Complementarity in Cyclotricatechylene Assemblies: Symmetric Cages Linked within 3D Cubic Hydrogen Bonded Networks

A serendipitous discovery has led to the generation of a family of four compounds in which six components combine to form symmetric metal-cyclotricatechylene (H6ctc) cages. The four compounds, which have the compositions, [Cs((CH3)2CO)6][K4(H6ctc)4(H2O)8][Cs4(H2O)6](PO4)3, [Rb((CH3)2CO)6][Rb2K2(H6ctc)4(H2O)6][Rb4(H2O)6](PO4)3, [Cs((CH3)2CO)6][K4(H6ctc)4(H2O)8]-[Cs(H2O)9](SO4)3 and [Rb((CH3)2CO)6][Rb2K2(H6ctc)4(H2O)6][Rb(H2O)9](SO4)3 possess cubic symmetry that arises from the complementary interactions that govern the assembly of the components.
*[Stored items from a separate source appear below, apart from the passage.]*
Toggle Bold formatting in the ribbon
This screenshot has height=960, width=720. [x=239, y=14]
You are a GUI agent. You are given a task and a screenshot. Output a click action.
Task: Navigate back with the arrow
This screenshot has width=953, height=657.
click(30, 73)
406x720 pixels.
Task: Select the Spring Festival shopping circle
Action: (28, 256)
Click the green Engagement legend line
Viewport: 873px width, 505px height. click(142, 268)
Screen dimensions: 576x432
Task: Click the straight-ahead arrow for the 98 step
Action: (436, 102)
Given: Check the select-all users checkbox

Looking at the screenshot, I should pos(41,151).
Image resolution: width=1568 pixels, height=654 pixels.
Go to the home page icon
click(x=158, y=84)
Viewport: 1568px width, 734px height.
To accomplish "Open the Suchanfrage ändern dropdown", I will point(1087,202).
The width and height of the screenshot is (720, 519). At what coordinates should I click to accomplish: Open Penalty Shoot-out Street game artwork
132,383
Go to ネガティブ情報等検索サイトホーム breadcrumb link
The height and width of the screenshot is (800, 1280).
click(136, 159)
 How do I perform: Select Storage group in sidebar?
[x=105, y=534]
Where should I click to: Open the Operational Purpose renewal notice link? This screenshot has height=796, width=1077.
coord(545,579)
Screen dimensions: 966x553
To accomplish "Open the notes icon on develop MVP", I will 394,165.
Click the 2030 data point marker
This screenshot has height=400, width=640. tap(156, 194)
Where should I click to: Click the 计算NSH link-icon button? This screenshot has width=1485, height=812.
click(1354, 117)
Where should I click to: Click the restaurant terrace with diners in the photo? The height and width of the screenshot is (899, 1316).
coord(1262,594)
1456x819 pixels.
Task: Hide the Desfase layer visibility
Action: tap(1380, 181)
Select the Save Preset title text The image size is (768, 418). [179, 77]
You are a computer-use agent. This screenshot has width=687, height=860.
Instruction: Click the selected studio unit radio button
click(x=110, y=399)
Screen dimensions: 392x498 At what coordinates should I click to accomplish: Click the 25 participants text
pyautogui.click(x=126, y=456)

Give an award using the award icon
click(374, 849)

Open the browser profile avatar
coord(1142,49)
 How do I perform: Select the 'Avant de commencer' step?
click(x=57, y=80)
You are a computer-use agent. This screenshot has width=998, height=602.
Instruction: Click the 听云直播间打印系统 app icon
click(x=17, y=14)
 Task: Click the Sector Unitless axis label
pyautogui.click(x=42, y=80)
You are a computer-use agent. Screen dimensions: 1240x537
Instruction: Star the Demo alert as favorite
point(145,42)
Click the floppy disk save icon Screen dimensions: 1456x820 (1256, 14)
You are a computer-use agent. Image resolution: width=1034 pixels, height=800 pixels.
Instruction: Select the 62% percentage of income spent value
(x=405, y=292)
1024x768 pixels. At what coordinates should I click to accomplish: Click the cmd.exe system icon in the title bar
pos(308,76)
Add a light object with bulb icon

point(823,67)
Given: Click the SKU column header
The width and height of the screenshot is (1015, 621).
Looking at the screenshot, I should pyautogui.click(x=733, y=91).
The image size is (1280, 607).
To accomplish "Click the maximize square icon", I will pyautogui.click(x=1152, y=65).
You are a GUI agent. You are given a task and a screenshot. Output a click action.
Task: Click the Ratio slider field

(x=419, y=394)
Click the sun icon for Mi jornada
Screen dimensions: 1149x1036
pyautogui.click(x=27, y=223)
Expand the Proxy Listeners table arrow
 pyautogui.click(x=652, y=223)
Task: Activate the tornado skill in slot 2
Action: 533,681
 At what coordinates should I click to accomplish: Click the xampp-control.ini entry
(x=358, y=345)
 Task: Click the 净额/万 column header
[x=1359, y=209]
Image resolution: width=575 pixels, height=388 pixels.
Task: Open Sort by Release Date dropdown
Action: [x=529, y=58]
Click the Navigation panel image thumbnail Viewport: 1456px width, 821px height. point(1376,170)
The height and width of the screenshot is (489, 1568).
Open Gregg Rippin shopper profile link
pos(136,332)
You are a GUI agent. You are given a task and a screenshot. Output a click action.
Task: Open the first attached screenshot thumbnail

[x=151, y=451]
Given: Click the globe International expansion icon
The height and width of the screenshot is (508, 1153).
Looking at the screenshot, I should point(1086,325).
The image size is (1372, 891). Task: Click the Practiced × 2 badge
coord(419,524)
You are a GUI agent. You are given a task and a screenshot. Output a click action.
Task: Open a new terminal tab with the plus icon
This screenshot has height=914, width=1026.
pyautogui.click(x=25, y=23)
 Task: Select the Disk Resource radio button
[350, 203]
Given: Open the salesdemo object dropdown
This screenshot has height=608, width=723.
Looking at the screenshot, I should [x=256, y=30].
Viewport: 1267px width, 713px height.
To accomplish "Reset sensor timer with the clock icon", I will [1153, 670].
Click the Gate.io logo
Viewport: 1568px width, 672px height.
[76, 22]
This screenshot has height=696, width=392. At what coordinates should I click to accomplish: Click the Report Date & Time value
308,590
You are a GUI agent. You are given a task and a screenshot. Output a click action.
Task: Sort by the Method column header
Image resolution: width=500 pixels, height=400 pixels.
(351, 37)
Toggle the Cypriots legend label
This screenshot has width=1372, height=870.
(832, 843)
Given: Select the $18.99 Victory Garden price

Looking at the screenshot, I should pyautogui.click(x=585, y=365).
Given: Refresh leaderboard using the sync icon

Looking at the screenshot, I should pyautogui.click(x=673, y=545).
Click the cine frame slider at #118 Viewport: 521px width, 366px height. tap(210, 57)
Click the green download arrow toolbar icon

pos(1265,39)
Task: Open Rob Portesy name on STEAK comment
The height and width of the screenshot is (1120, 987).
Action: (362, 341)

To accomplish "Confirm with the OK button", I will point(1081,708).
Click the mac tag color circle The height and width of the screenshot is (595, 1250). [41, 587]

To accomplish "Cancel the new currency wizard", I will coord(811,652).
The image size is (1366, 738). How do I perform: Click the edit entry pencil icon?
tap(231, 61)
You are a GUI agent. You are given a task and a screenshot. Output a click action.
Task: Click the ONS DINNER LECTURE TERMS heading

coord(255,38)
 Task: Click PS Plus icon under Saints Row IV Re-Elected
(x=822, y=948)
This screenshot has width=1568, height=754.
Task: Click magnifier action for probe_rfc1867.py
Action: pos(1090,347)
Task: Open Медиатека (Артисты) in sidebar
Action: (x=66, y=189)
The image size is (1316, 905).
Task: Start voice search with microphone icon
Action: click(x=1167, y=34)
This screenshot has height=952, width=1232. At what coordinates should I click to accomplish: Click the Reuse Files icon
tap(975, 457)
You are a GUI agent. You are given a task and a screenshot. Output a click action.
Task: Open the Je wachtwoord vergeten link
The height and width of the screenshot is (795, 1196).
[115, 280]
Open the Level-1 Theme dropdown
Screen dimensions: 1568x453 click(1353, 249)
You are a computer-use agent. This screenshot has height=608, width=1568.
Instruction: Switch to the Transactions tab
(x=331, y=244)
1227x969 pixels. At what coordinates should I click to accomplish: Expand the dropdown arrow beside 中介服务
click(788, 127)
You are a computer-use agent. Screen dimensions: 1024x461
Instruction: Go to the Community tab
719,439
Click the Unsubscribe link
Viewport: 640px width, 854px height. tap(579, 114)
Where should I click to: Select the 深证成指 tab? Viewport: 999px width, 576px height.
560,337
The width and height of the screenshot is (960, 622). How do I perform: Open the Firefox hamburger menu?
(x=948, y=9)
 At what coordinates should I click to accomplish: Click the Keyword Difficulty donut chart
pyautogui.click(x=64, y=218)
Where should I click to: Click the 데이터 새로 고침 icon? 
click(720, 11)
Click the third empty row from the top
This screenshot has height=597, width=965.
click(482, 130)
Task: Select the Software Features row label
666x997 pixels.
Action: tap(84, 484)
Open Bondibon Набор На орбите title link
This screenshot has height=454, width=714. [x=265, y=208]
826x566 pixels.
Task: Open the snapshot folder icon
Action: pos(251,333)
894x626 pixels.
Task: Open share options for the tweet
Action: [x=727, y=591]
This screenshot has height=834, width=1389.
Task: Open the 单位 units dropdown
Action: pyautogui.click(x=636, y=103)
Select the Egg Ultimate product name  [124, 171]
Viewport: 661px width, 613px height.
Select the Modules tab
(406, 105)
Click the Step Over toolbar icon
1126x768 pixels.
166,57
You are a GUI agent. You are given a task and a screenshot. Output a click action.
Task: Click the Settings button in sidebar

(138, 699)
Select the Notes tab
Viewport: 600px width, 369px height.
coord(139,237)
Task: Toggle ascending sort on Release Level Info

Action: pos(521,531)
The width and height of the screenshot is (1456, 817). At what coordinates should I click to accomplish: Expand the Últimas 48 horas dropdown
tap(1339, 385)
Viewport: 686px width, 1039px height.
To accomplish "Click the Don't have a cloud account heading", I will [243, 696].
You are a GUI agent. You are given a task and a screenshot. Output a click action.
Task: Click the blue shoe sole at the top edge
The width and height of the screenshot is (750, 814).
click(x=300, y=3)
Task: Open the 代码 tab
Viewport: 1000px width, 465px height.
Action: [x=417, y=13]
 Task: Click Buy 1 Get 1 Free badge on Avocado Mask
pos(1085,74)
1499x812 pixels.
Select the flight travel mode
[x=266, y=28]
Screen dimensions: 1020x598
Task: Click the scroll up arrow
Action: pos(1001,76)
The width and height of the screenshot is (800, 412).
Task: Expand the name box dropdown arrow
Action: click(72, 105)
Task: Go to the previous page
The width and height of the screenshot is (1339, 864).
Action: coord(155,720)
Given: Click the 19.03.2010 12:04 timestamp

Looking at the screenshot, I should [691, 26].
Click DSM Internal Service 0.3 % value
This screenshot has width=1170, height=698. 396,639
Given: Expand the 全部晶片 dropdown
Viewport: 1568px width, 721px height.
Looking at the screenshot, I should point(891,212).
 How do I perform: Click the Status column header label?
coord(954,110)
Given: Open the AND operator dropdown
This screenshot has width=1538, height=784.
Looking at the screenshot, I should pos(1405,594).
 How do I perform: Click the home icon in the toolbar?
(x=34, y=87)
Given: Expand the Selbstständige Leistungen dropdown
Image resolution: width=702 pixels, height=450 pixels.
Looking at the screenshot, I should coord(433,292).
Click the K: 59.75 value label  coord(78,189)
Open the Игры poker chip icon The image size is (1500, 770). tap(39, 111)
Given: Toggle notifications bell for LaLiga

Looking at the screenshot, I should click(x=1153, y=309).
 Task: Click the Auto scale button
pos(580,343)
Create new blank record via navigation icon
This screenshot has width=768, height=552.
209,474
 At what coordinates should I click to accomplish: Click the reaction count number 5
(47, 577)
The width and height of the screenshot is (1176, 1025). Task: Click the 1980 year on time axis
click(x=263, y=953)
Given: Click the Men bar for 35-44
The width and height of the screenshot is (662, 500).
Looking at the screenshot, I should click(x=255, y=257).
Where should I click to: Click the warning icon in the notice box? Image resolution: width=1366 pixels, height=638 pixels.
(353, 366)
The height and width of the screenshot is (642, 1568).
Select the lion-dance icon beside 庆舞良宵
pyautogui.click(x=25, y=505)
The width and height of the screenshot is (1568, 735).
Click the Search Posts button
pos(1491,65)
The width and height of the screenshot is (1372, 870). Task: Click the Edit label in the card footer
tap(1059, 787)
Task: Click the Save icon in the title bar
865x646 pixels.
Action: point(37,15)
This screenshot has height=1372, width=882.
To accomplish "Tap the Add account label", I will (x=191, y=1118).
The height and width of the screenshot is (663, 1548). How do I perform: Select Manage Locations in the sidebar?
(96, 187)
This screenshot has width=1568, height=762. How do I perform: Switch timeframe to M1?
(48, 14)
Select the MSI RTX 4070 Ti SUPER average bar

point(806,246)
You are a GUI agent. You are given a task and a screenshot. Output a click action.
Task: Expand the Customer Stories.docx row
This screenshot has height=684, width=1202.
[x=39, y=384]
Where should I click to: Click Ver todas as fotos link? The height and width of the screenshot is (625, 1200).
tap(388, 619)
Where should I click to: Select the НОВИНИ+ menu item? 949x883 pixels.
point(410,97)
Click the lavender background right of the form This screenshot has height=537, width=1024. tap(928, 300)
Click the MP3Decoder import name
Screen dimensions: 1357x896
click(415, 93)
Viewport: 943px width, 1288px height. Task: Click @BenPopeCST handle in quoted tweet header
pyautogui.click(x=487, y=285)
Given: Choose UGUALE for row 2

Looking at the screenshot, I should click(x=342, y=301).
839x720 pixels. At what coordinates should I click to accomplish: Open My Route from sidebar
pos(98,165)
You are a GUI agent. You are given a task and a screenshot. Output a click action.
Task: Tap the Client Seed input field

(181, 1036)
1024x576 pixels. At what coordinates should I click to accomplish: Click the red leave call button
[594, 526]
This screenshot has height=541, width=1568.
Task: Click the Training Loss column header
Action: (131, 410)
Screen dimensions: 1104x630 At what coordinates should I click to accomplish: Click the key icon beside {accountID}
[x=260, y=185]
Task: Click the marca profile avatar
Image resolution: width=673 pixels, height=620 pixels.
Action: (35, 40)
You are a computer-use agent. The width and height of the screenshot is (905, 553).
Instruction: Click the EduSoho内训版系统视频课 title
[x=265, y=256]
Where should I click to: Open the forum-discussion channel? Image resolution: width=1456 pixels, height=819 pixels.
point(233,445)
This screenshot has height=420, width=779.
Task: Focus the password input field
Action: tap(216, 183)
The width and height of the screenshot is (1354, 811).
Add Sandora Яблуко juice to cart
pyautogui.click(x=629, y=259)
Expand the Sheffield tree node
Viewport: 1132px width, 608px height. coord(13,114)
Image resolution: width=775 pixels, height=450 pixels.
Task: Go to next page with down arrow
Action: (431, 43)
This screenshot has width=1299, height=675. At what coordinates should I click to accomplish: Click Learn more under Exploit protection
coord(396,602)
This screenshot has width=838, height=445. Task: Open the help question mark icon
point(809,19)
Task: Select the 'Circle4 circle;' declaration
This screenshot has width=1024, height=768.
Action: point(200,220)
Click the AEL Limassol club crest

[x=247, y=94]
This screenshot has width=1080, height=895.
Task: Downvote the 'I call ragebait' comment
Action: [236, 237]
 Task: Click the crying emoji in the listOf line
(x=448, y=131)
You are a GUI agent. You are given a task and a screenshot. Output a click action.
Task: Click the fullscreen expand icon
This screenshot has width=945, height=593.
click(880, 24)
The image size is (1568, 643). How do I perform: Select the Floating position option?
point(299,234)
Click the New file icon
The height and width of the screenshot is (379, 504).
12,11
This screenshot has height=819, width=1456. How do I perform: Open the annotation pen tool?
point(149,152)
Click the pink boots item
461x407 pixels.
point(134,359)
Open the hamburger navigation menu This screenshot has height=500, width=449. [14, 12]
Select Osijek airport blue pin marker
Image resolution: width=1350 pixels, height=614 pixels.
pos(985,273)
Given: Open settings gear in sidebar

The cage cavities contain water molecules and either one or four large alkali metal ions (either Rb+ or Cs+) which interact with the internal aromatic surfaces of the cage. Each cage is linked to six tetrahedral anions (PO43− or SO42−) through 24 equivalent hydrogen bonds and each anion bridges a pair of cages through eight such hydrogen bonds. An unusual octahedral complex M((CH3)2CO)6+ (M = Rb or Cs), in which the M-C=O link is linear, appears to be a key structural component. A feature of this family of crystalline compounds is the presence of a range of complementary interactions which combine to generate materials that exhibit high crystallographic symmetry.